EXERCISE DESCRIPTION
All of the records should be reproduced word for word, but no images may appear in the copy.

Stored items
————————

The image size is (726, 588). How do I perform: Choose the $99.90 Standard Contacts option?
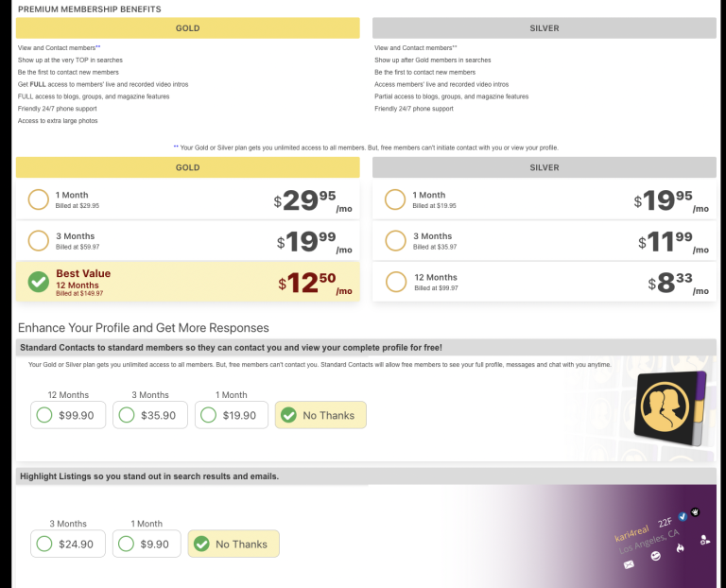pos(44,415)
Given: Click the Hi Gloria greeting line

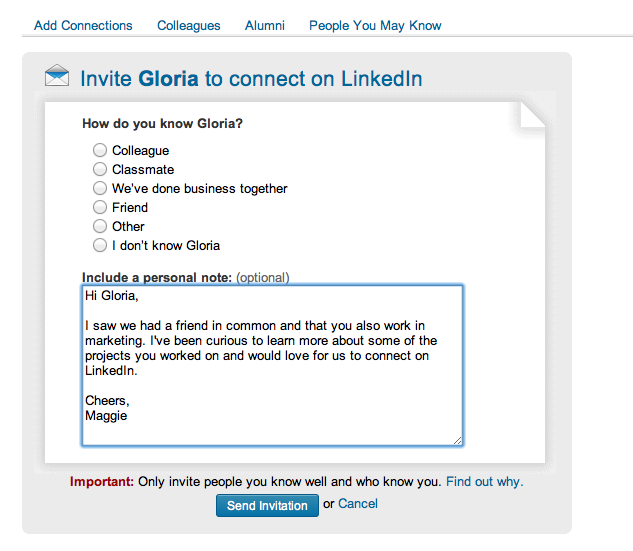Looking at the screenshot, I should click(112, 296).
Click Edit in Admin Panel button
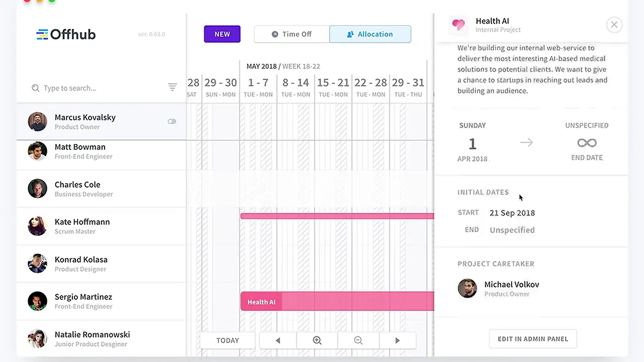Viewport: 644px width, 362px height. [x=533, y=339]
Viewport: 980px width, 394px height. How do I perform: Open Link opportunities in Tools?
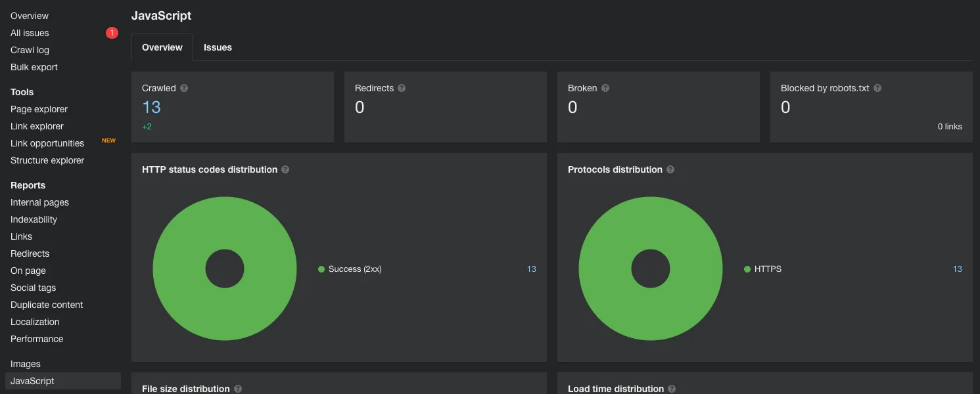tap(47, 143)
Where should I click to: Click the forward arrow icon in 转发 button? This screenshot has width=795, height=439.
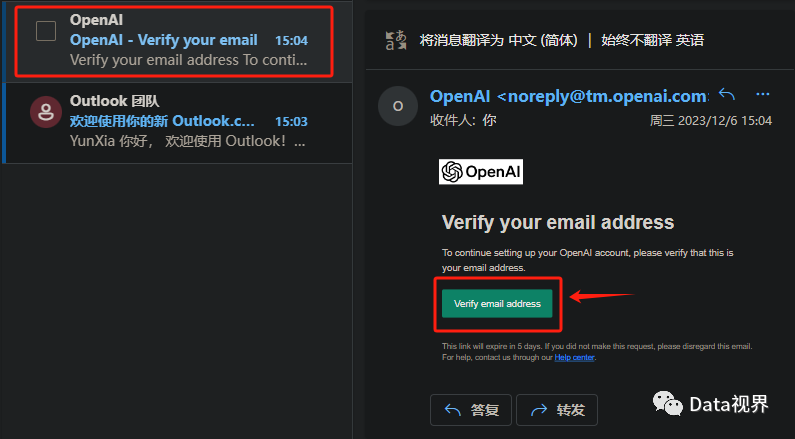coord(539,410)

————————

EXERCISE ANSWER
The image size is (726, 588). How do I perform: Choose the $99.90 Standard Contacts option?
pos(44,415)
Given: Click the Hi Gloria greeting line

Looking at the screenshot, I should click(112, 296).
Click Edit in Admin Panel button
Viewport: 644px width, 362px height. [x=533, y=339]
Viewport: 980px width, 394px height. How do I perform: Open Link opportunities in Tools?
tap(47, 143)
Where should I click to: Click the forward arrow icon in 转发 button? This screenshot has width=795, height=439.
coord(539,410)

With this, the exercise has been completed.